A Coventry University scientist has developed a pioneering new way – using samples of beating heart tissue – to test the effect of drugs on the heart without using human or animal trials.
The breakthrough is the work of Dr. Helen Maddock – an expert in cardiovascular physiology and pharmacology from the University's Centre for Applied Biological and Exercise Sciences – and could lead to the lives of hundreds of future patients being saved and the quality of their treatments improved.
Adverse effects of drugs on the cardiovascular system are a major cause of many medical treatments failing, but heart-related side-effects can often only be detected once a drug is being used on patients in clinical trials – by which time it is too late.
Dr. Maddock's 'in vitro' technique – which means 'in glass' in reference to it taking place in a laboratory environment rather than in a living organism – uses a specimen of human heart tissue attached to a rig allowing the muscle to be lengthened and shortened whilst being stimulated by an electrical impulse, mimicking the biomechanical performance of cardiac muscle.

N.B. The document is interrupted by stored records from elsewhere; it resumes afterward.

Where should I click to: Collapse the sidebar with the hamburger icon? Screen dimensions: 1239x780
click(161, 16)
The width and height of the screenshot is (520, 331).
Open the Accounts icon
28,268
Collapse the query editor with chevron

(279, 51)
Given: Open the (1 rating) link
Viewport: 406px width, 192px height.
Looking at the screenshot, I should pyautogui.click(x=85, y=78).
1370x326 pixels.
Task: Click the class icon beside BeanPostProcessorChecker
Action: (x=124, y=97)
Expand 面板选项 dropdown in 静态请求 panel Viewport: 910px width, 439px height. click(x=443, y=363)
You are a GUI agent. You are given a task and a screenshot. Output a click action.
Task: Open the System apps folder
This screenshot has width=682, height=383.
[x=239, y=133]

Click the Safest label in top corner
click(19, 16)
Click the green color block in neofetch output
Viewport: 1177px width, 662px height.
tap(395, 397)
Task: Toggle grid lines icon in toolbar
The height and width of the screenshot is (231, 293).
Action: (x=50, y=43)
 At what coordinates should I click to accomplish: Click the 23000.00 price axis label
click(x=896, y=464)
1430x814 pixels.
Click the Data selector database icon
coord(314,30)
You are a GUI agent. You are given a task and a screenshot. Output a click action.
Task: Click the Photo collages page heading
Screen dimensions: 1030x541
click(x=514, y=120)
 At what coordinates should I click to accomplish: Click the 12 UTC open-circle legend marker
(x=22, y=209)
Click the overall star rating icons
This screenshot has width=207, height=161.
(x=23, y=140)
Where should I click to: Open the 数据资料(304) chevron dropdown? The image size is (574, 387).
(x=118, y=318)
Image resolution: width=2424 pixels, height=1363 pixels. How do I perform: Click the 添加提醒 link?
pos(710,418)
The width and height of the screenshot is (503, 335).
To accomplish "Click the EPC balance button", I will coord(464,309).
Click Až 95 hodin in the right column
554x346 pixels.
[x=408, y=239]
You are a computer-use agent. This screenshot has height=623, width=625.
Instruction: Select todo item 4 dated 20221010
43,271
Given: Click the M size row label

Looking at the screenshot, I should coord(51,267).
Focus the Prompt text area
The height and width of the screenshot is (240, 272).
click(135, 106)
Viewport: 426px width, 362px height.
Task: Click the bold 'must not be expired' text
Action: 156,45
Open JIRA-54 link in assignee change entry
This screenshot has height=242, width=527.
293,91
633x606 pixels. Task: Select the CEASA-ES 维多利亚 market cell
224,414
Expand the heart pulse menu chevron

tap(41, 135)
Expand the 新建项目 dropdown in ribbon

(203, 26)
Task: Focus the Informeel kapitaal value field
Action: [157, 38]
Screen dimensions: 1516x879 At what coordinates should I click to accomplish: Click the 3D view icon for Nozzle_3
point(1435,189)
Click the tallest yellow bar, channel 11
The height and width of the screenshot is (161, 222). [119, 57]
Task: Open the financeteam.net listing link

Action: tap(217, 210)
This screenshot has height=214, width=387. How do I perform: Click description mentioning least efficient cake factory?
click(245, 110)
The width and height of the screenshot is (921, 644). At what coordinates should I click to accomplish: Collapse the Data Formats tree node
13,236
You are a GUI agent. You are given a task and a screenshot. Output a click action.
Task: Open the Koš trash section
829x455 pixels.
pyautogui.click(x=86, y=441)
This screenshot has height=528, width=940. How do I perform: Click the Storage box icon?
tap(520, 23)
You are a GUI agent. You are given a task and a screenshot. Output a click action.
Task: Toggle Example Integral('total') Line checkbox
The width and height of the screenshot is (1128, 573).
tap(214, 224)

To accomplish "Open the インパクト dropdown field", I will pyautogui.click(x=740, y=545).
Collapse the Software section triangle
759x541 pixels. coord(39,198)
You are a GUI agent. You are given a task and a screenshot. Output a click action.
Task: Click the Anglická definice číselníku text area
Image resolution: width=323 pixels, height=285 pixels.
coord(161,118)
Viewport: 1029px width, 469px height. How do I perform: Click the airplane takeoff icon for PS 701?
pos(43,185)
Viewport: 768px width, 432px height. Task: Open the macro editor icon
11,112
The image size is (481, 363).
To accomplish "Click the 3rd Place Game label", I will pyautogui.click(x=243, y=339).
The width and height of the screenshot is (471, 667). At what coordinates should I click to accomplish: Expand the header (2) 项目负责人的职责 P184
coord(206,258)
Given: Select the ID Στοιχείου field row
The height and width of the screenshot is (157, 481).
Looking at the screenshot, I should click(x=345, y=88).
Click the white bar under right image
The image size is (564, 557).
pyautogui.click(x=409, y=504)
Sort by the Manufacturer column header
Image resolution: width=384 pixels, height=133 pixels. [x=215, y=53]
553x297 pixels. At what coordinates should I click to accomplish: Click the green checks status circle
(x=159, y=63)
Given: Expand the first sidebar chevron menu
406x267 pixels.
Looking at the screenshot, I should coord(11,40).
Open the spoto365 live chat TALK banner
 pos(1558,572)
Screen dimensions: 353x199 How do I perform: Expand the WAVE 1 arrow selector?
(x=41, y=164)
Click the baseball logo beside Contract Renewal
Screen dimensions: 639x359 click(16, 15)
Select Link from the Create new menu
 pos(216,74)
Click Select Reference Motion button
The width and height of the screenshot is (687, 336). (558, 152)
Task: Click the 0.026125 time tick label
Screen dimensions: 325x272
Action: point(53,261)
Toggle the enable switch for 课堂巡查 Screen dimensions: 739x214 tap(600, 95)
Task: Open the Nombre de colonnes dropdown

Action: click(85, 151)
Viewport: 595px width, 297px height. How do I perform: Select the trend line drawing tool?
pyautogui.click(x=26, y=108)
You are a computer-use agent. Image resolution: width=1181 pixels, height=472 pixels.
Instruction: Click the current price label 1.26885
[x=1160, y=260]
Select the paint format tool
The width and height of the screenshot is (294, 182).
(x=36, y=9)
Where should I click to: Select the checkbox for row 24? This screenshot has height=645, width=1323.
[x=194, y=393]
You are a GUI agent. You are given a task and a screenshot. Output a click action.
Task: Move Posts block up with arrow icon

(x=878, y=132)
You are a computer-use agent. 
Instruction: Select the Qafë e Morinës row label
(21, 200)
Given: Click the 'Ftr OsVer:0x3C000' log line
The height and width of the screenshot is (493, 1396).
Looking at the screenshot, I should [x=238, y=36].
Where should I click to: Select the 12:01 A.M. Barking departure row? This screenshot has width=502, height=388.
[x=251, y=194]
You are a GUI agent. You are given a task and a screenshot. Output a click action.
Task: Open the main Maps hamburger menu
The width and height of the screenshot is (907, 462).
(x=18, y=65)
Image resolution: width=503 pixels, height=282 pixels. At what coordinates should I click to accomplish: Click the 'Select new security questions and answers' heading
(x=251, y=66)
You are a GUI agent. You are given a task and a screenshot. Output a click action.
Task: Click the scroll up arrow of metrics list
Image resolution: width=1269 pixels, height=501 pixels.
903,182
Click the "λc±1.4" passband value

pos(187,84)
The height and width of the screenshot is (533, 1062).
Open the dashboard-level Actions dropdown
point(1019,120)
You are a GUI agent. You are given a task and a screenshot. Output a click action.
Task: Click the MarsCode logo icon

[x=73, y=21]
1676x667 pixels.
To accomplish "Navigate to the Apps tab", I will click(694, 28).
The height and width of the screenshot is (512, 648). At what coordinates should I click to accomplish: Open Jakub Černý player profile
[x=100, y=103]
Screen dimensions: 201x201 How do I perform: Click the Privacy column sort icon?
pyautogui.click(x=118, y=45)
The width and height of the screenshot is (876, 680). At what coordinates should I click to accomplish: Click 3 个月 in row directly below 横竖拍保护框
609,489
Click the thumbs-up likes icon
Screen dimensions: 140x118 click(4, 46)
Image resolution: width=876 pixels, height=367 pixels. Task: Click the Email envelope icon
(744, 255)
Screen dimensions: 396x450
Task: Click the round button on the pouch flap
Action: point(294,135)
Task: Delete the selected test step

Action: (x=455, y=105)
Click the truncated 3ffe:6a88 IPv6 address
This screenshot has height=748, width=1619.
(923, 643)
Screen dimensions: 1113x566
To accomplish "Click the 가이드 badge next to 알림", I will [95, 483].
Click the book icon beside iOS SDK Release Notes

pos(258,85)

Trial drugs can then be added to the tissue to determine whether or not they have an adverse effect on the force of contraction of the muscle (and therefore of the heart), a test that could only previously be performed 'in vivo' – i.e. on living animals – often with inconclusive results.
This 'simulated' cardiovascular system – known as a work-loop assay – provides the most realistic model of heart muscle dynamics in the world to date, and opens up unprecedented possibilities for identifying negative effects of drugs early and inexpensively – potentially saving lives and speeding up the development of successful drug treatments.
Dr. Maddock has formed a spin-out company – InoCardia Ltd – from Coventry University to begin implementing her groundbreaking technique in the pharma industry, and it has already received a quarter of a million pound investment from Warwickshire-based technology investment firm Mercia Fund Management.
Dr. Maddock, who spent almost ten years developing the technique, said, "I'm delighted that our research is at a stage where we can confidently say the work-loop assay we've created is the world's only clinically relevant in vitro human model of cardiac contractility. It has the potential to shave years off the development of successful drugs for a range of treatments."
"Both the pharma industry and regulators recognise that existing methods of assessing the contractility of the heart are fraught with problems, so we're incredibly excited to be able to introduce a new way to accurately determine the safety of drugs in respect of the heart without the need to test on humans or animals."
Mark Payton, managing director of Mercia Fund Management, added, "InoCardia benefits from a proprietary approach following many years of investigation by Helen and her team, and offers the potential for early screening of compounds in development without the initial need for extensive animal trials. Through a markedly accelerated drug development process, this will decrease timelines to drug development, and as a consequence greatly reduce the cost of new drug development. The end beneficiary will, of course, be patients receiving novel treatments sooner."
Dr. Maddock and InoCardia Ltd are already in discussions with a multinational biopharmaceutical company with a view to applying the assay in industry.